» Action item: In the records below, find the line with "For every named" and the line with "19 (525, 2213)"; return exactly those lines and every line between them.

» Entries supplied:
+ + +
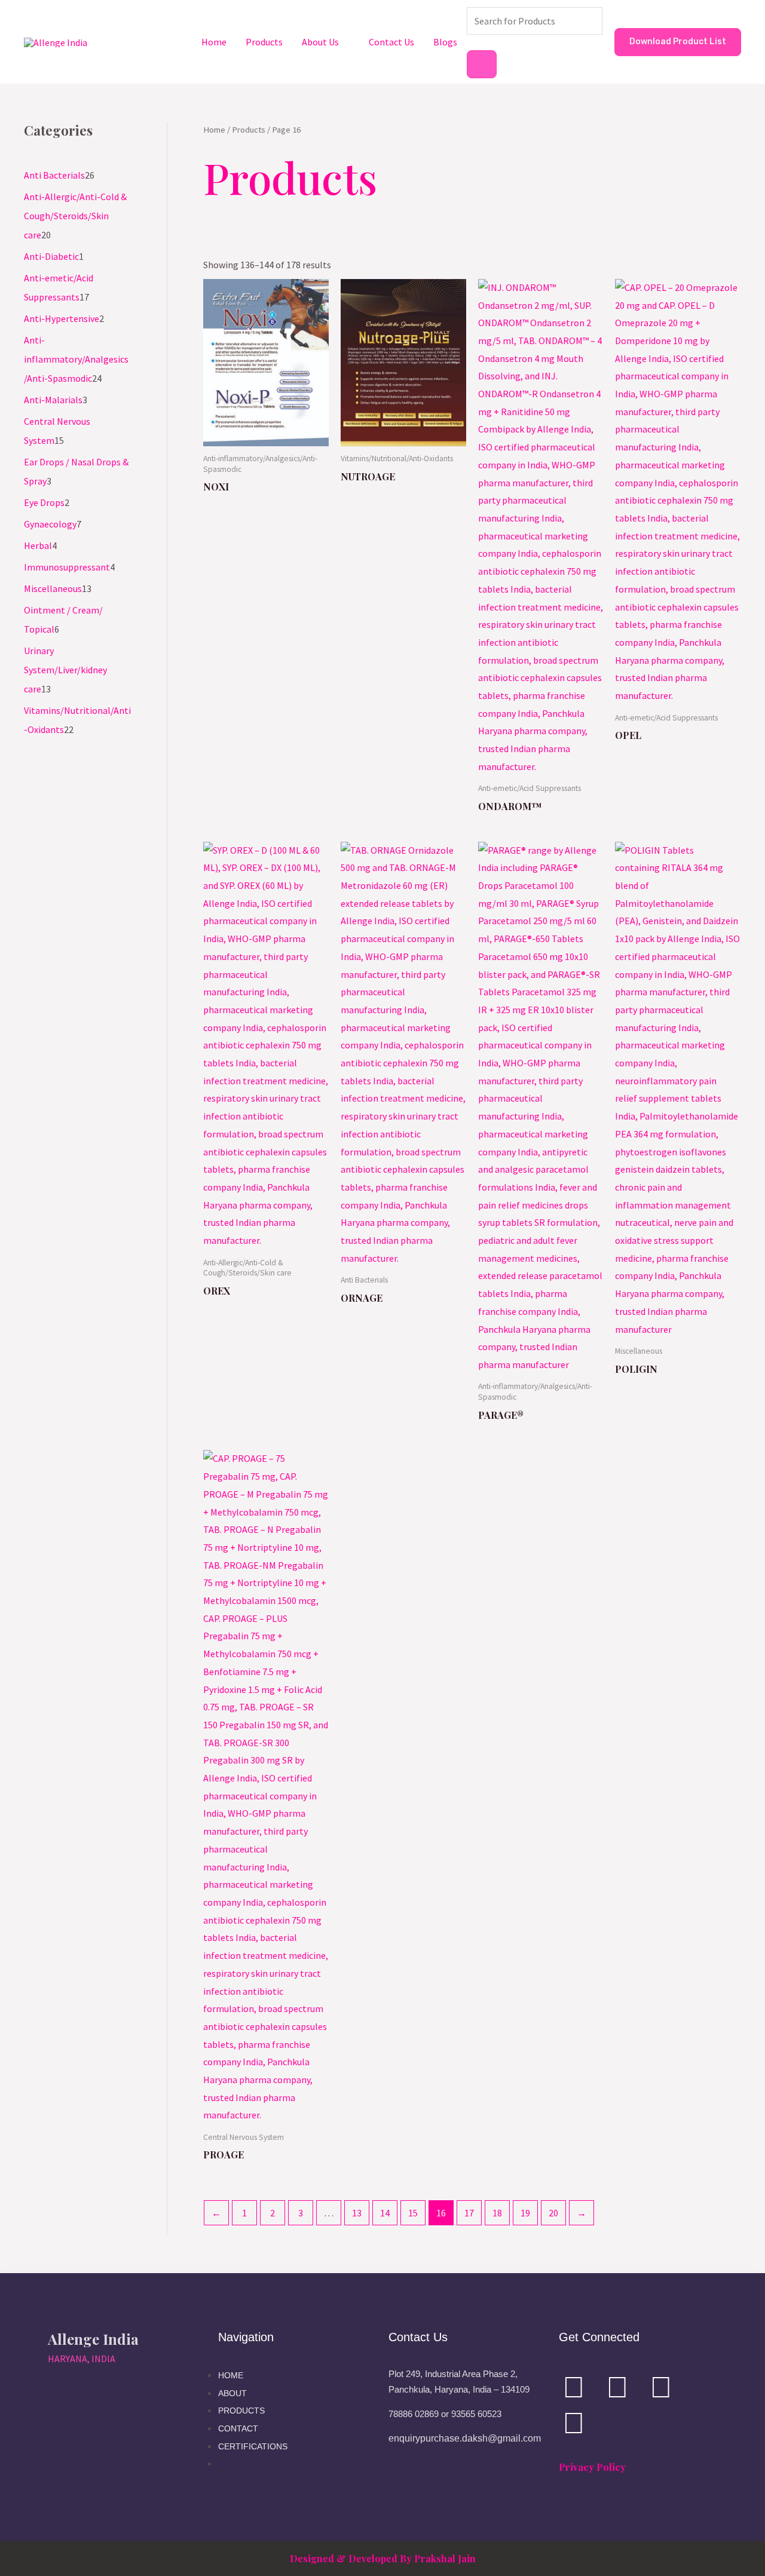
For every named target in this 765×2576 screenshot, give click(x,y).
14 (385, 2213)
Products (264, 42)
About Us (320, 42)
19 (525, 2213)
+ + +
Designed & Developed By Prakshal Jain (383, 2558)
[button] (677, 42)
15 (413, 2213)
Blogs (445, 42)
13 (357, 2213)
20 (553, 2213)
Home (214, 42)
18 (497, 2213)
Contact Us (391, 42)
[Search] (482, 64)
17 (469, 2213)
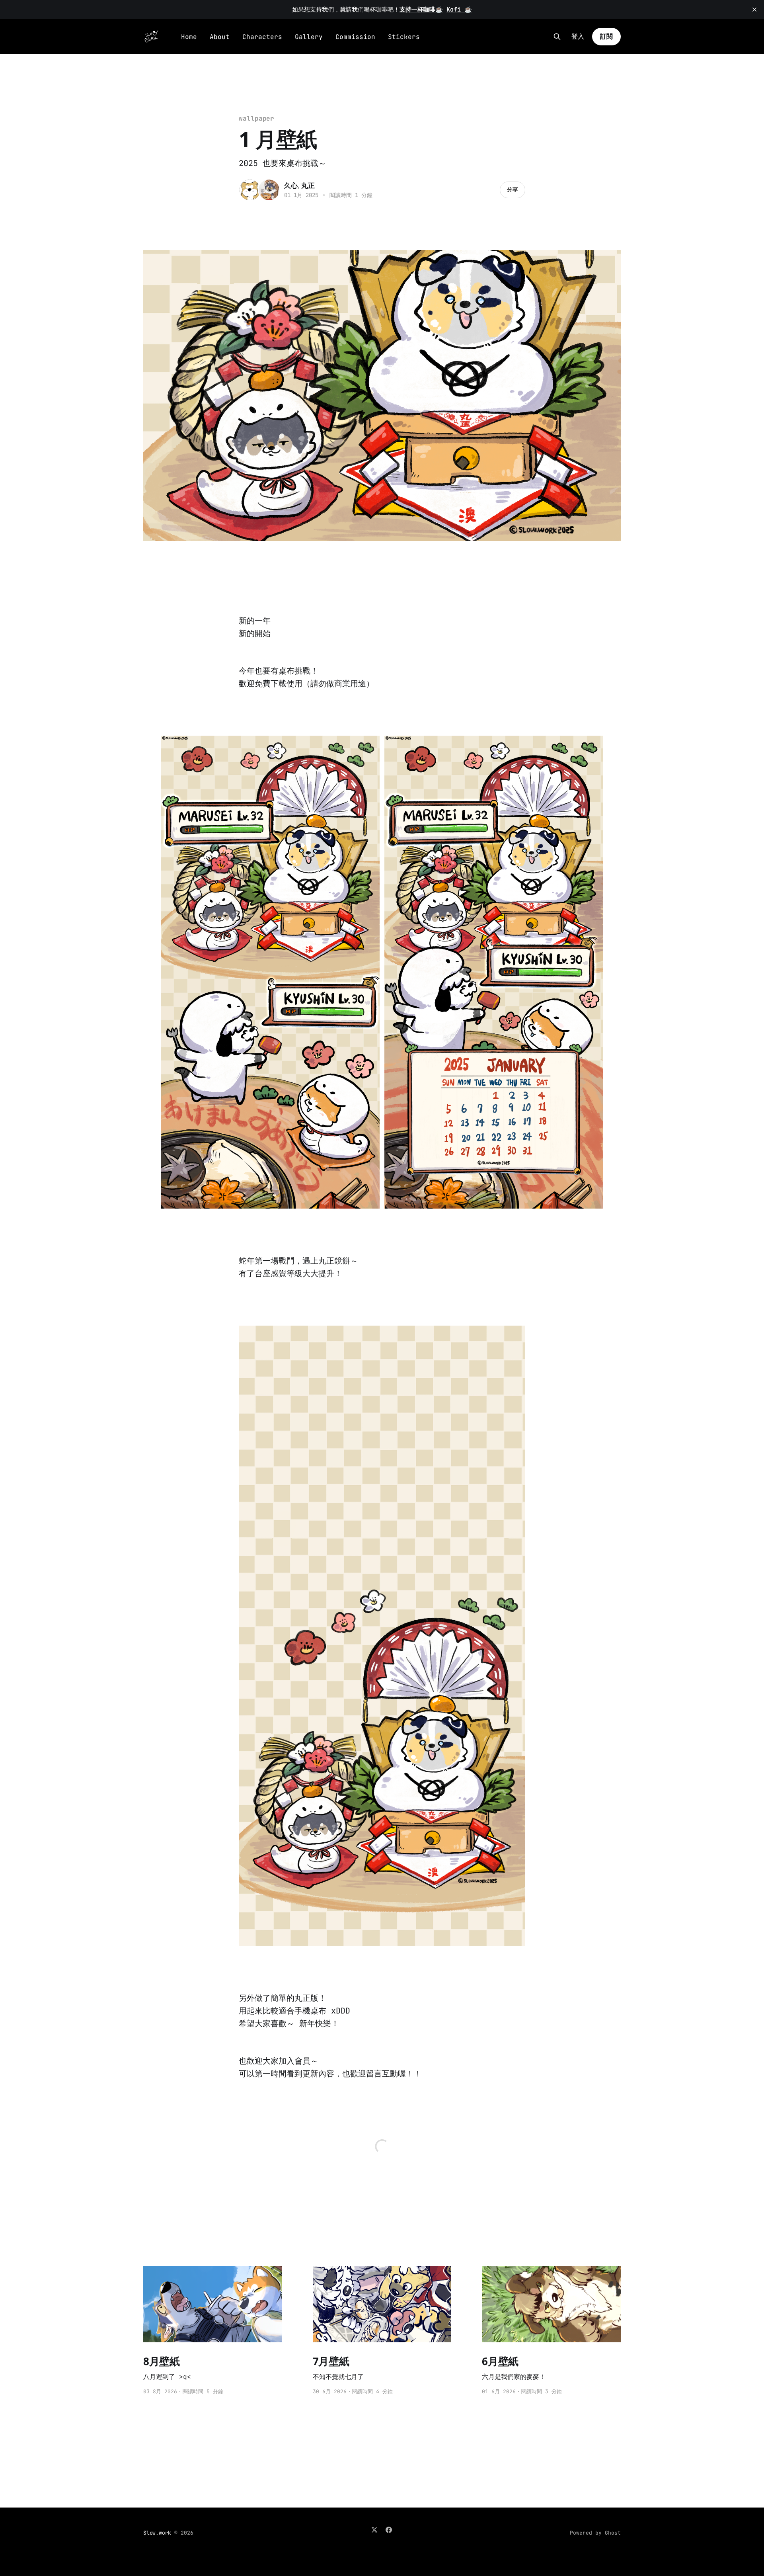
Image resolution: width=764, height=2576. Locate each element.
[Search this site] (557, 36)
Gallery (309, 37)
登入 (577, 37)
+ + +
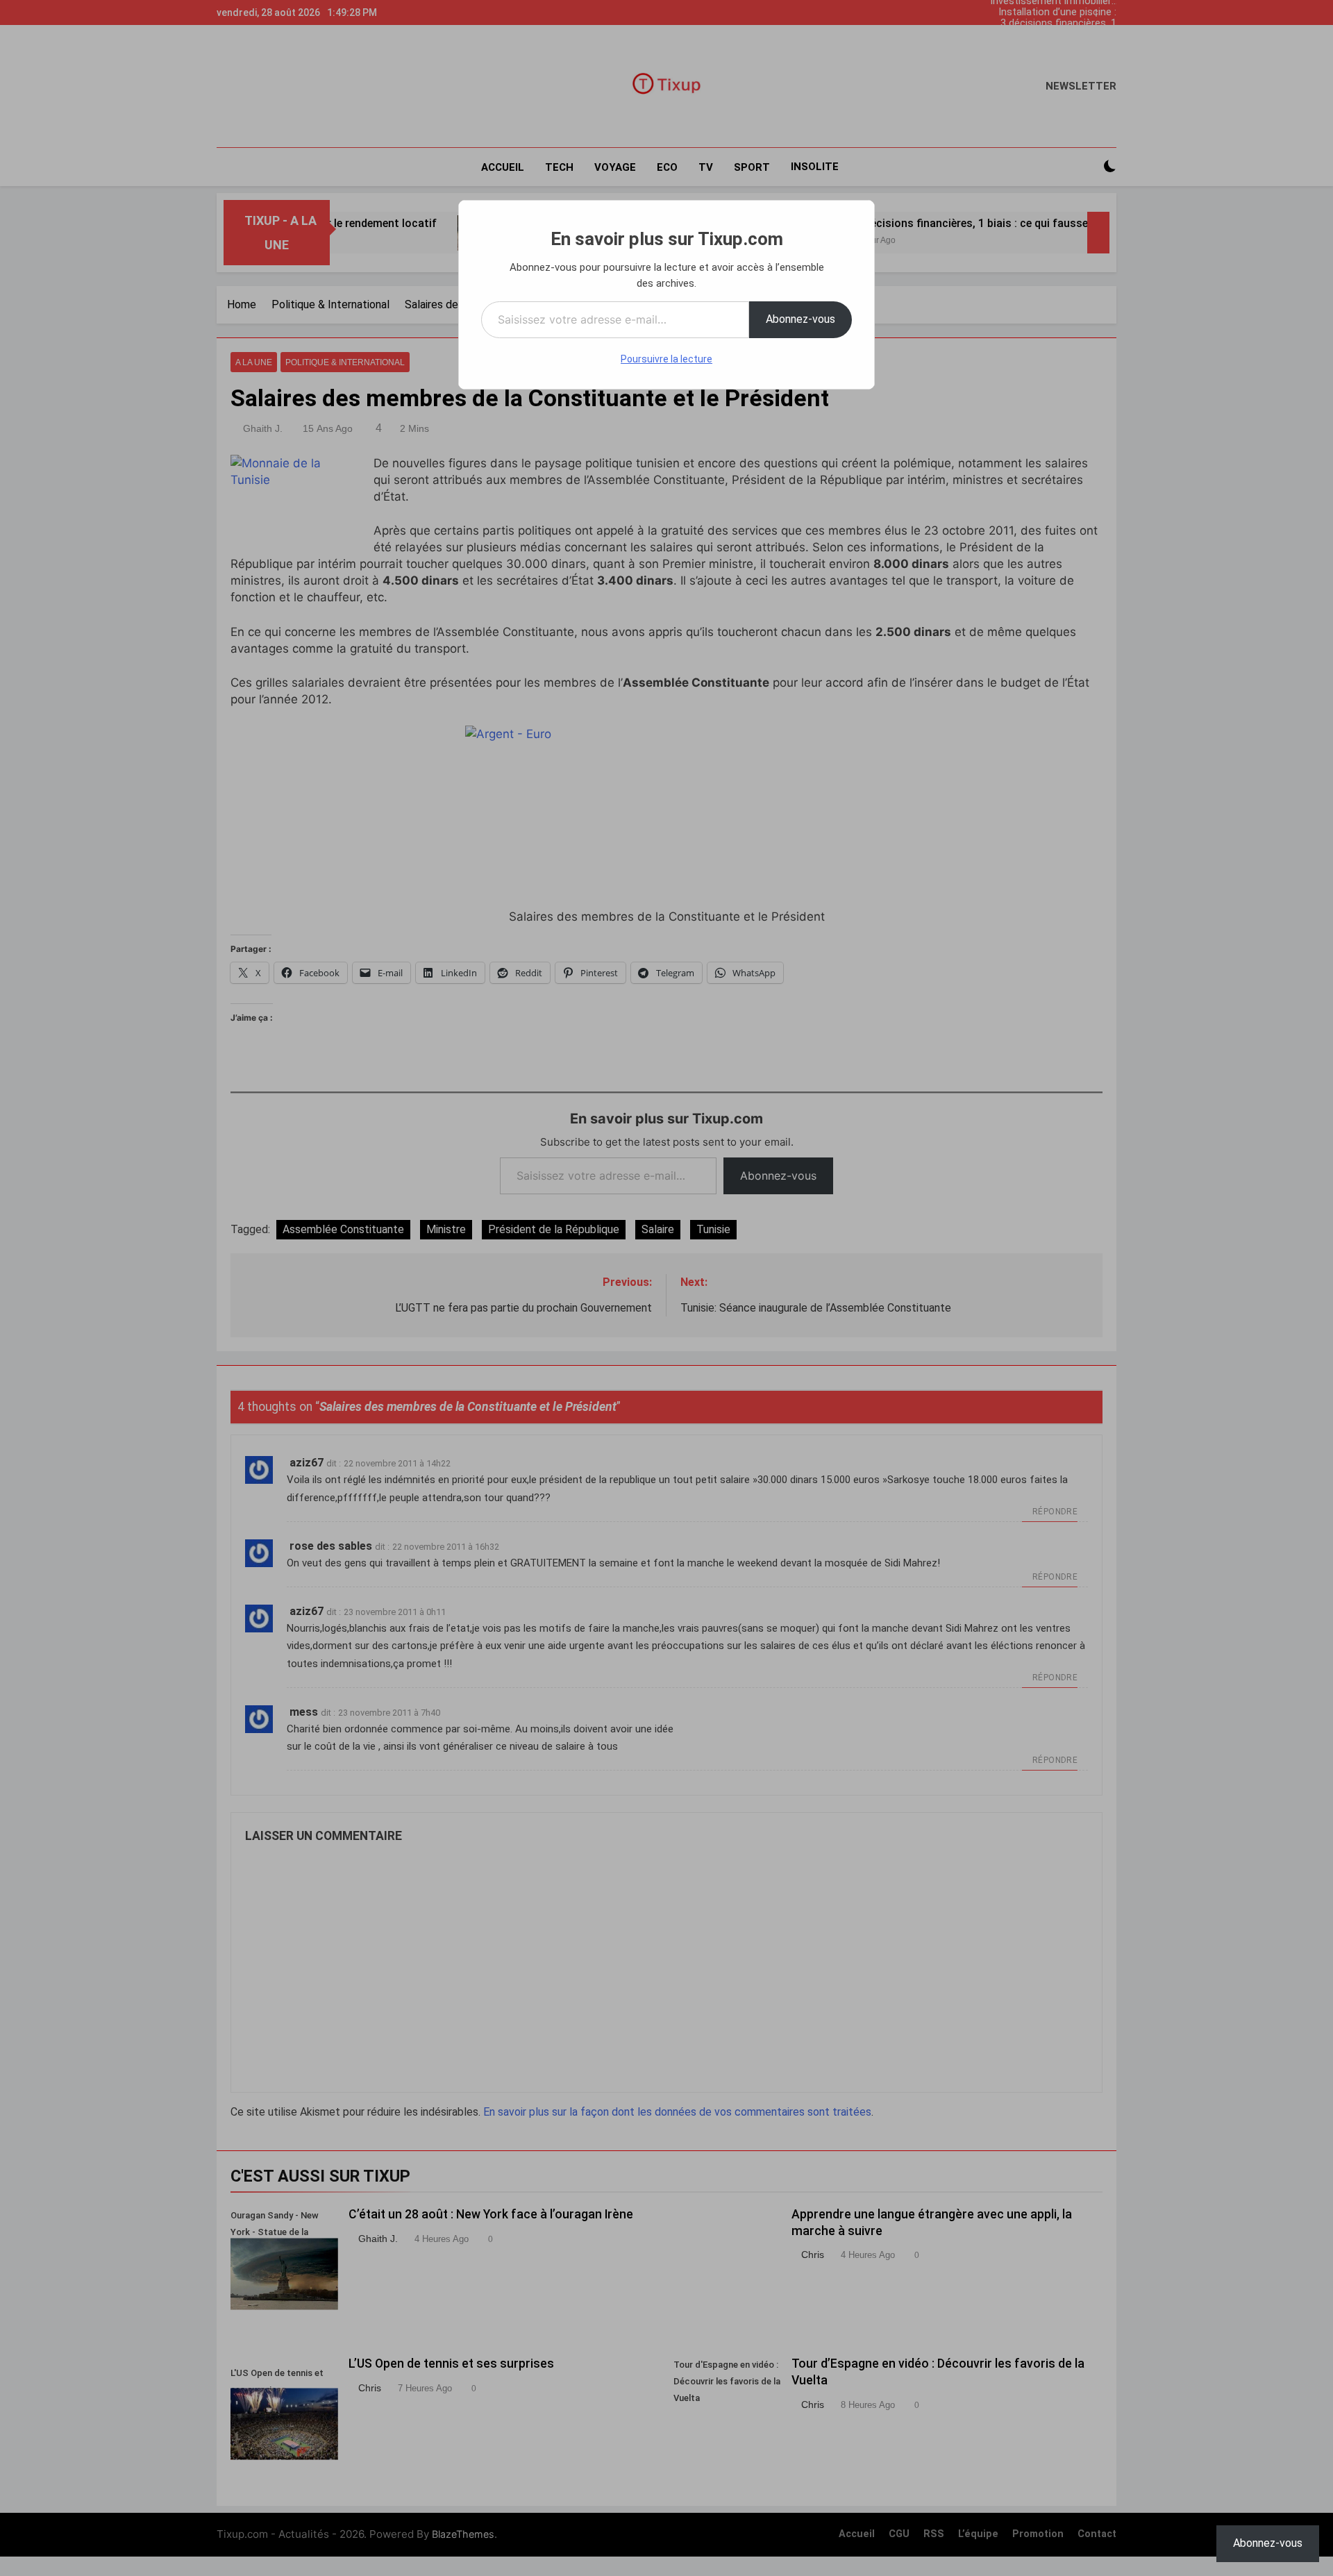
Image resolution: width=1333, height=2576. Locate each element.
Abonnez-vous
+ + +
» Answer to this exercise:
For every named target in this 765×2576 screenshot, give click(x,y).
14 (385, 2213)
Products (264, 42)
About Us (320, 42)
19 (525, 2213)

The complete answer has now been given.